Without asking a single question. Or batting a single eye. I buried myself into my iPhone — as if it was the polite thing to do. As if he was embarrassed. Like it was shameful. A grown man, a well groomed man, still in excellent shape urinating in an orange juice jug from his wheel chair. 9th ave has probably seen it before, but this was a first for me.
He then dumps the urine in to the streets. It cascades the orange juice, it dances with the oil. It lives in the gravel amongst the daily servings of coffee, spit, semon, sweat, shit, piss. As I pretended to read a text at 4:00am, the Israeli told me about how fake his girlfriend was in LA. “With the breast implants, and the hair, and the lips — I was like fuck — I have to bring you around my family yo. So she had to go.” Admirable. I nodded my head at him. A man who wants more in life than what’s pretty.

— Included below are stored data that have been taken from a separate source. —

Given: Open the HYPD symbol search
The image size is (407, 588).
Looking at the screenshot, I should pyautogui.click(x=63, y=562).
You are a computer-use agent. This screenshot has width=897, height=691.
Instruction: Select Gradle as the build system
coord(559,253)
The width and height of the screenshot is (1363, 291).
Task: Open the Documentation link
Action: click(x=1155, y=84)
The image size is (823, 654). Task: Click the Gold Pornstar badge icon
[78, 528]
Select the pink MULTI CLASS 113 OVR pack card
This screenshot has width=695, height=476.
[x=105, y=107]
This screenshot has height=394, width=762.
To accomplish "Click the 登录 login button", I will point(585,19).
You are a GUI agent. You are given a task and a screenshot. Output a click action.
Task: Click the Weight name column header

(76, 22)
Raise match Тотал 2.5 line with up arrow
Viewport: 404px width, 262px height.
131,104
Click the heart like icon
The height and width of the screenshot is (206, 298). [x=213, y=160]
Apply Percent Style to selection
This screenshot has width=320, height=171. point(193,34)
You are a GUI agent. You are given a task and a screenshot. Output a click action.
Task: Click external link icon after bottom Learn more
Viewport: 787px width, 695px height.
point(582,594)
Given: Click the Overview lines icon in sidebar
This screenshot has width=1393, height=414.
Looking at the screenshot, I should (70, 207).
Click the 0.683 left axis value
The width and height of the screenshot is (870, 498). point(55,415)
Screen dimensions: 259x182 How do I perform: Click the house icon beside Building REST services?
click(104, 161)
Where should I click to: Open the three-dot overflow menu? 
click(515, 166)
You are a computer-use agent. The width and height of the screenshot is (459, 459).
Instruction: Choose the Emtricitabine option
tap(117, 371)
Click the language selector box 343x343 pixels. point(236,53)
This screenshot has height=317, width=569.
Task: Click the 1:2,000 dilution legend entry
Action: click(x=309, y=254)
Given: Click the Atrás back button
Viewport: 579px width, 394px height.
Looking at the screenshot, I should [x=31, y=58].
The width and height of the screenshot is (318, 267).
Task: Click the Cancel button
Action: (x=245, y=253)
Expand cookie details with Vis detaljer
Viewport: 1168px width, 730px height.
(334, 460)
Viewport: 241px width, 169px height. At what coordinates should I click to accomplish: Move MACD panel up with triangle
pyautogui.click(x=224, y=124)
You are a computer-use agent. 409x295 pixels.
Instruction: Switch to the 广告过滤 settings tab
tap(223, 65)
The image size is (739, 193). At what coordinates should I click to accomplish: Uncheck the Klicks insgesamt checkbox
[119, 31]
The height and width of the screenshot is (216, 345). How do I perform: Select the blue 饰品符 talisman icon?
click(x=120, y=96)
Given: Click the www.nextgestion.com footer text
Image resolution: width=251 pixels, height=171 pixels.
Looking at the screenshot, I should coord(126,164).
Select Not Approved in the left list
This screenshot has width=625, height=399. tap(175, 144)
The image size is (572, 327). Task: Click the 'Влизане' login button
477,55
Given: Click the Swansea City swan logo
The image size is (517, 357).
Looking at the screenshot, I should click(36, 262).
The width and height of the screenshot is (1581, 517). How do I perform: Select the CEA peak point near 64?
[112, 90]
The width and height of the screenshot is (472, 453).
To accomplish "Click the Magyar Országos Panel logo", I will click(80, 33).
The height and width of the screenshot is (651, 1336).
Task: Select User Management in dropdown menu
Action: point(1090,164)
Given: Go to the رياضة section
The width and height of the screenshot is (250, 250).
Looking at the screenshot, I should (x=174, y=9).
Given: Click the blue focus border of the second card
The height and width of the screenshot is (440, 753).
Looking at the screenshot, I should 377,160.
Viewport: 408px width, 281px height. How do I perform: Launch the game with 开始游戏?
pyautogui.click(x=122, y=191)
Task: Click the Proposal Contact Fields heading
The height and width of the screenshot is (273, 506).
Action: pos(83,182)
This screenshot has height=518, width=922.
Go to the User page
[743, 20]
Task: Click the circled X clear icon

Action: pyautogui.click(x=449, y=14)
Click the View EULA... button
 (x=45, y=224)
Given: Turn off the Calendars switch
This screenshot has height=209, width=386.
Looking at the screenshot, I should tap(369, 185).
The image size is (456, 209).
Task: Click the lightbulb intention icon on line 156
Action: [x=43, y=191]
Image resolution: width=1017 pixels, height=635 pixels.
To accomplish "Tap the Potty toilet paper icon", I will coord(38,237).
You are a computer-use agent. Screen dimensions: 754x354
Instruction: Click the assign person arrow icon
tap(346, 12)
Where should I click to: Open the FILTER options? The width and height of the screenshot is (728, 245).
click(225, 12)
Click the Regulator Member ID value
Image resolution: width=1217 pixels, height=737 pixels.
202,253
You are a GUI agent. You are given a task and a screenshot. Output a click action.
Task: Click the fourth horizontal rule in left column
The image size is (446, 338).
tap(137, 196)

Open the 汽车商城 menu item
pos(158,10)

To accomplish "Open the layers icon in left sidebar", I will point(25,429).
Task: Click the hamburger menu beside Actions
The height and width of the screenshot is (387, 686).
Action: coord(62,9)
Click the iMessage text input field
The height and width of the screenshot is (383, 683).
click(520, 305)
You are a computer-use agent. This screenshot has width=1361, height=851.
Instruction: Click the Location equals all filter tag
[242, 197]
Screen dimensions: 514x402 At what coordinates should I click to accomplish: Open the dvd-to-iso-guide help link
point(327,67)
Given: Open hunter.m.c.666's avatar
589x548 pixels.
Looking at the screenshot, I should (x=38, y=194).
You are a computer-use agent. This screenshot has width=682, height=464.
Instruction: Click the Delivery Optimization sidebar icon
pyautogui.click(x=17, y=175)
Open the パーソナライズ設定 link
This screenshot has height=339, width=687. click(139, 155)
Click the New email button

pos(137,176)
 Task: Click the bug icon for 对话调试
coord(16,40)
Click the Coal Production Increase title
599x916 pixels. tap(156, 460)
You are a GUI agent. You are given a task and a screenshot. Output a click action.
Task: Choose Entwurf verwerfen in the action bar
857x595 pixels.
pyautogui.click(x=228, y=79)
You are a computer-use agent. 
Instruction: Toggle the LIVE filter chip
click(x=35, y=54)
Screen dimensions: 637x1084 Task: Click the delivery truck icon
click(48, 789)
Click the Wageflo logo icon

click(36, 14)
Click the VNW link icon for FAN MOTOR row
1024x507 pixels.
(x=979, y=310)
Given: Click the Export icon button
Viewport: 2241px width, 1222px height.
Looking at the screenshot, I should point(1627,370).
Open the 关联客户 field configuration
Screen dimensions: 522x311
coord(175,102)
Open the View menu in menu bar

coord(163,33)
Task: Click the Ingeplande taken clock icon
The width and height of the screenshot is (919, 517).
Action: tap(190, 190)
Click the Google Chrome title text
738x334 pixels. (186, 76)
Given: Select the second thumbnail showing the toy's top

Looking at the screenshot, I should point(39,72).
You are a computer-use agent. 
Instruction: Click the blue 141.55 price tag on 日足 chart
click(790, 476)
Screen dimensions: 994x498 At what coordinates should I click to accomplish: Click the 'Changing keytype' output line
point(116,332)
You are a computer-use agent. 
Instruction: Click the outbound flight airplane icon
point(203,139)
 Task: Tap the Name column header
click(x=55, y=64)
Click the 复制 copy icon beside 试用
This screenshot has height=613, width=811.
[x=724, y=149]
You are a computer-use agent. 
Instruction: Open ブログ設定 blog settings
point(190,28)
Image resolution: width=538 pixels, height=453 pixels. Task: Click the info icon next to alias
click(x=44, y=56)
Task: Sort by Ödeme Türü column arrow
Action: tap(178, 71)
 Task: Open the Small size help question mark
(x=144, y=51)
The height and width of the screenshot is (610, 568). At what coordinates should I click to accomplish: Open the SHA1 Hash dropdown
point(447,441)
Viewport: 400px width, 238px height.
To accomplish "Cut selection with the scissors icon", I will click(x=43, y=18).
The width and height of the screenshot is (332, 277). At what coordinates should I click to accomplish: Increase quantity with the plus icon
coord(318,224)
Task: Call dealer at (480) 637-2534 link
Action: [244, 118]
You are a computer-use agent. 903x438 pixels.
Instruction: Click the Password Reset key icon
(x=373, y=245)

The orange juice and urine dispenser is tossed in the garbage can. 3 point shot. The cripple nailed it. We crossed the street. He never told me why he got shot. Or why he pees in a bottle. He did tell me today was his first night in NYC and that anything is possible. I told him what I want to do in my life. How it weighs on me. I told him with the fewest words possible. I was the one too ashamed now.
How could I tell him about the feelings of failure? The constant barrage of reminders of inadequacies? How can I tell him of my fears of a dream deferred. My throat was caked with powder. Things were not to be said. But with all my heart I tried to find the right way to say something. Anything.
He watched me struggle to maintain. As if he knew he knew what was going on in my head but I didn’t. He knew the waves of rational that were to come now. How small his presence made my problems. He has done this before. He will do it again. The power to give others strength. He nodded his head to me. Shrugged his shoulders. “Ain’t nothing hard.”